In my retirement workshops, I always ask my participants to share with me their most pressing questions about retirement. One of the more common questions I get is “Do I need to be debt free in order to retire?”
There was a time when this question did not get asked because it was simply assumed that you had to pay off all your loans before you retired. That’s not the case anymore. A recent survey from RBC finds that:
- 4 in 10 Canadians have retired with some form of debt.
- 1 in 4 have entered retirement still carrying a mortgage on their primary residence
- 17 per cent of retirees had consumer or credit card debt.
- 7 per cent had other kinds or debt or were co-signers on loans
- 5 per cent had mortgages on investment properties or cottages.
Debt has become big business.
Debt has become so normal that it has risen seven times faster than the increase in household incomes. According to a report on the Current State of Canadian Family Finances, the average household has over $80,000 in debt, up 22% since 2000.
There was a time when the financial industry encouraged loan repayment as a financial strategy for retirement planning. Today, the banks are offering lines of credit, credit cards and other loans. Do you think profitability has anything to do with this advice? Which do you think is more important profitability or prudence?
This same survey found that more than one-quarter of retirees have acquired new credit products since they retired. It should not shock you that the head of retirement strategies at RBC says that this is not necessarily a bad thing, “Having access to credit in retirement can be beneficial to managing income and cash flow and provide additional flexibility.” With this kind of perspective, we are likely to see the percentage of people carrying their debt into retirement continue to rise.
Debt reduction needs to be a priority
I remember growing up and my dad saying to me “We can’t buy that because we don’t have the cash.” My have times changed. We no longer need cash to buy anything anymore. Now we buy things as long as we can afford the payments. We’ve exchanged delayed gratification for delayed consequence and the consequence might be delayed retirement.
For many, monthly savings have been replaced by monthly debt payments, which may be the reason savings rates are so low. We’ve now exchanged the pursuit of actual wealth with the pursuit of perceived wealth from overspending.
Loan reduction must be the first priority of a retirement plan. It’s time to get rid of debt. In the financial industry, investing gets all the attention, recognition and hoopla. Hundreds of books and websites purport to have investing figured out and each sells a surefire system from which the investor will reap great financial reward. Does paying off loans seem boring to you in comparison to investing?
Debt repayment is a sure thing. In fact it can be one of the best investments you make. Where else can you find that every dollar “invested” gives you a tax-exempt, guaranteed rate of return equal to the interest rate on the loan? If you have a credit card at 18% with a balance, an extra dollar paid on that card will give you a guaranteed rate of return of 18%. Match that consistently with investments in the market!

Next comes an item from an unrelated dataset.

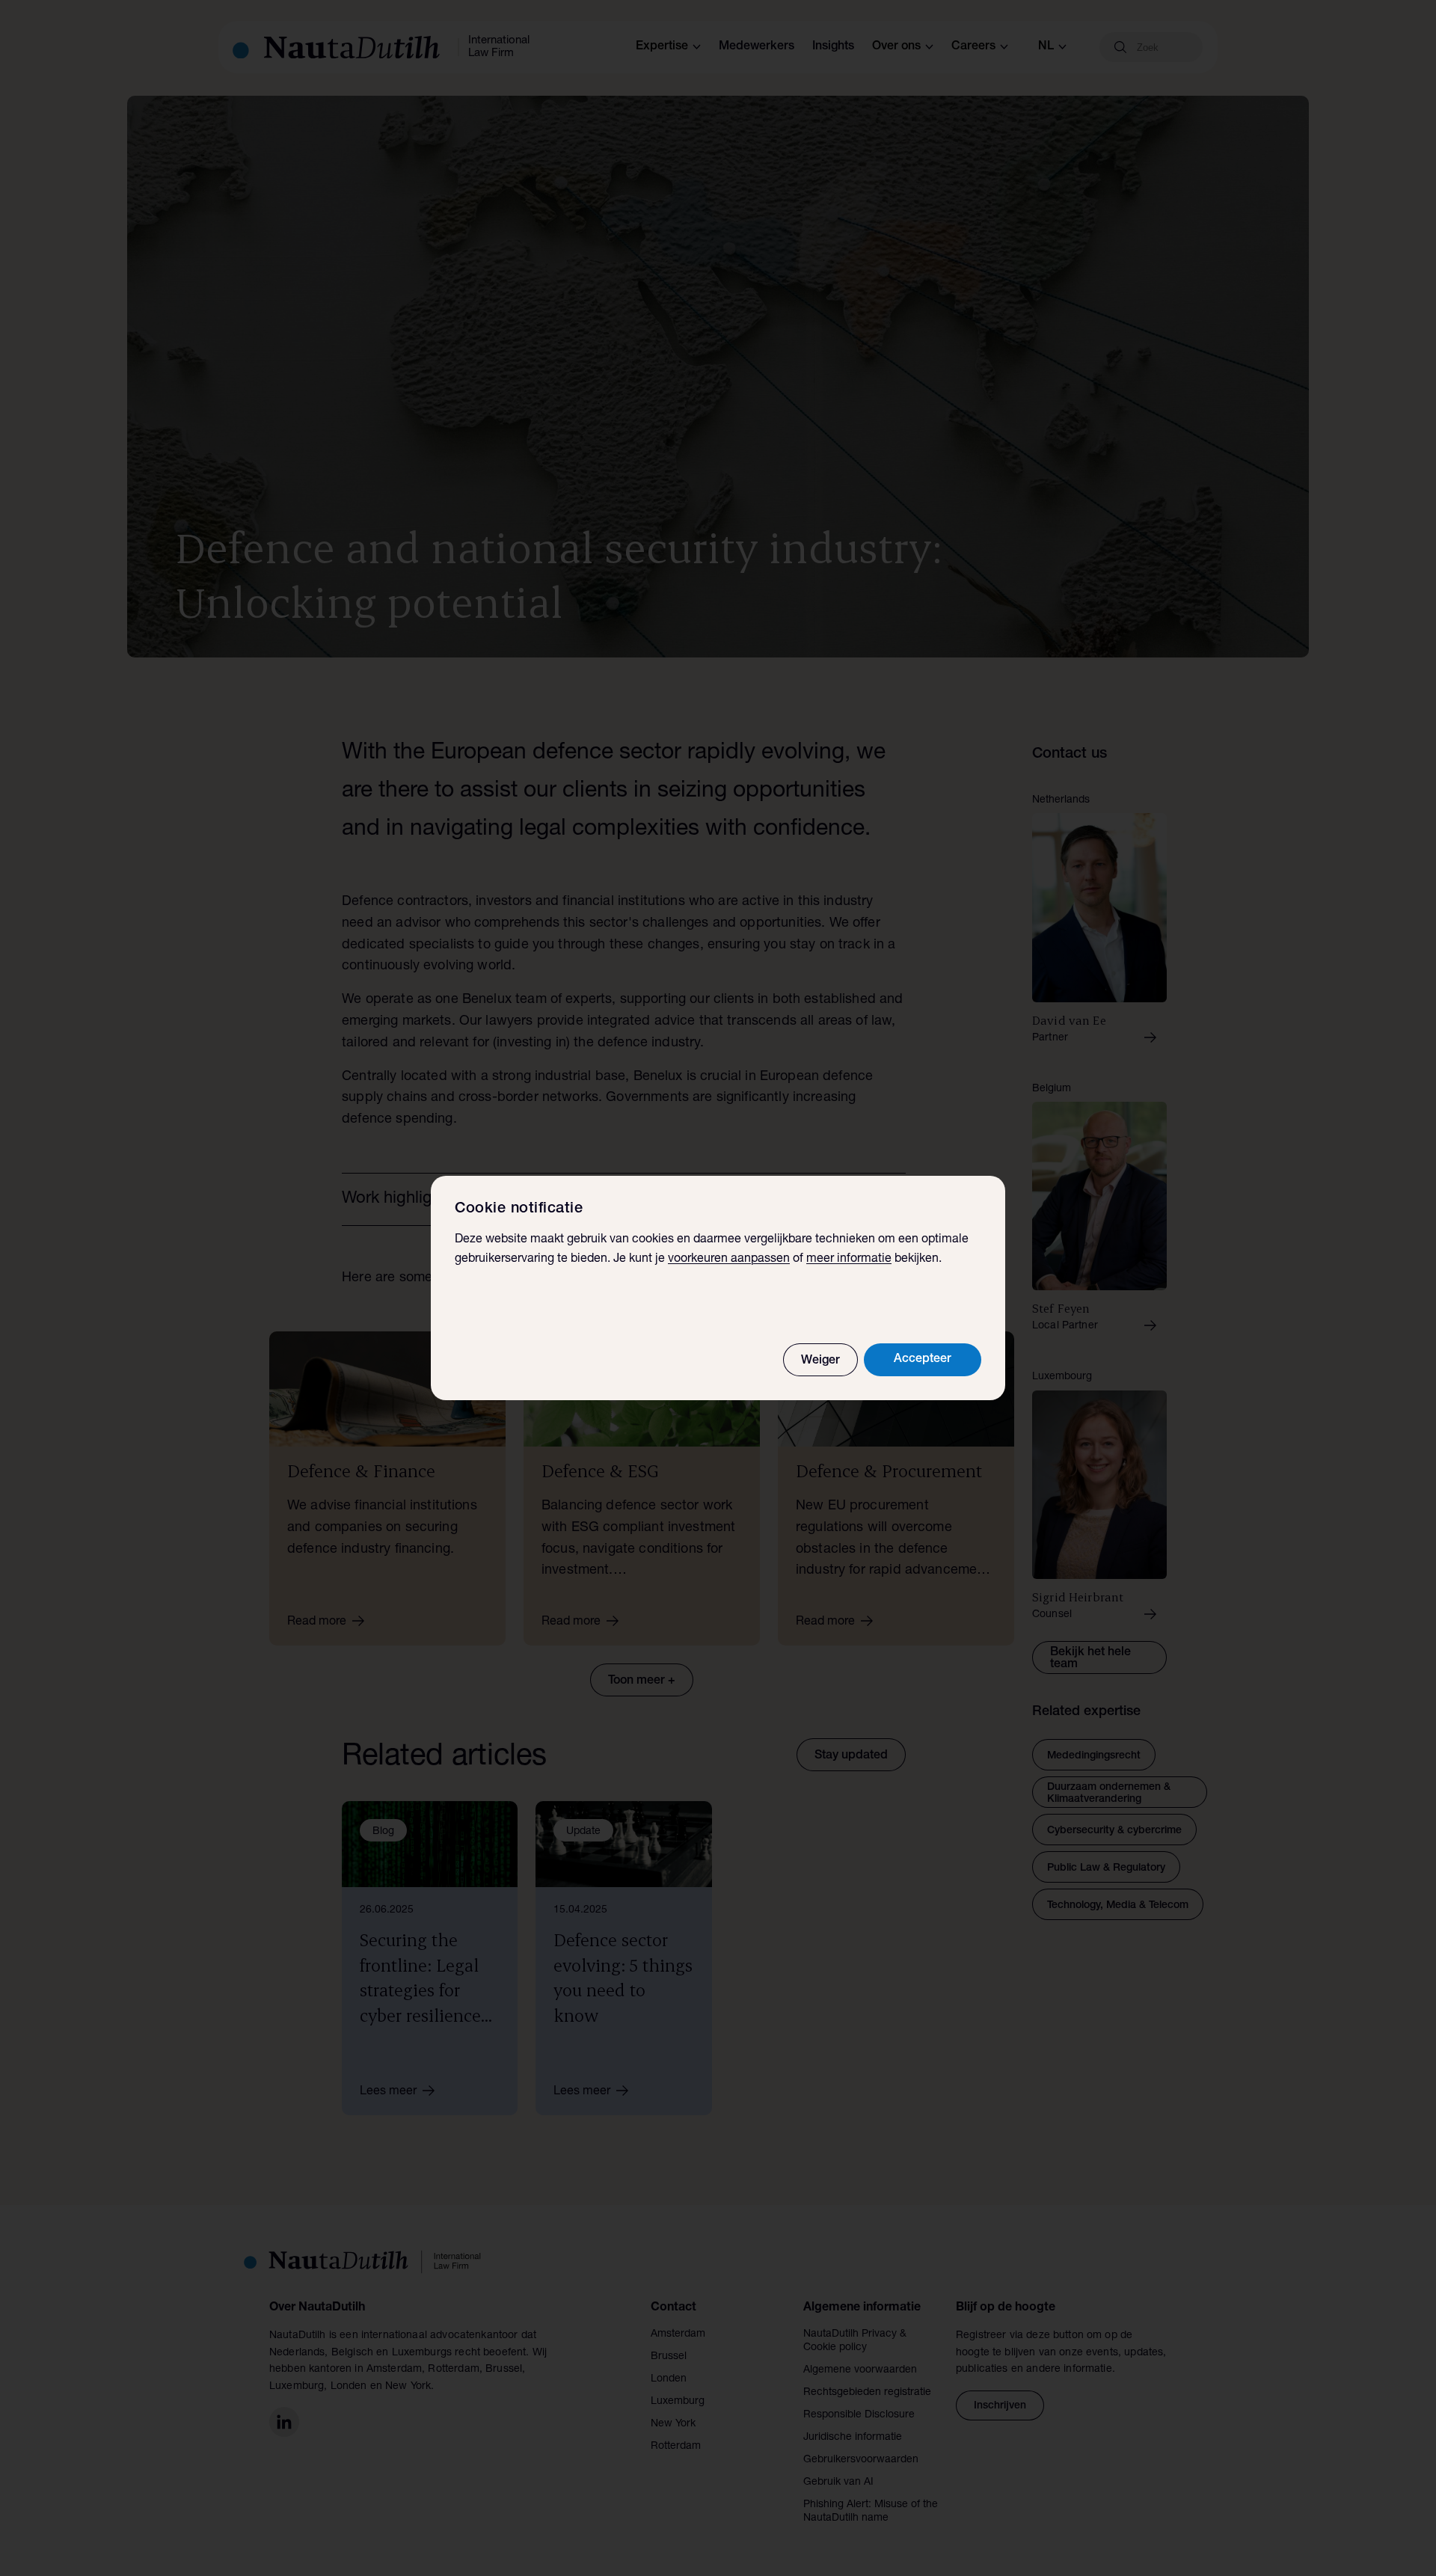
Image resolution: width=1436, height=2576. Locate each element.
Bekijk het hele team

According to a study by the Certified General Accountants Association of Canada (CGAAC), four in 10 adult Canadians feel their debt level hurts their ability to weather unexpected circumstances, and 28% of Canadians with debt see this as a significant barrier to realizing their retirement goals. Debt not only affects our sense of financial security today, it also weakens our likelihood of financial readiness for the future. It will pay to tackle debt by whatever means necessary, now.
So let’s get back to the question: “Do I need to be debt free in order to retire?” My standard answer has not changed: Less debt is better than more but the best debt of all is no debt!
What do you think? Should you be debt free before you retire?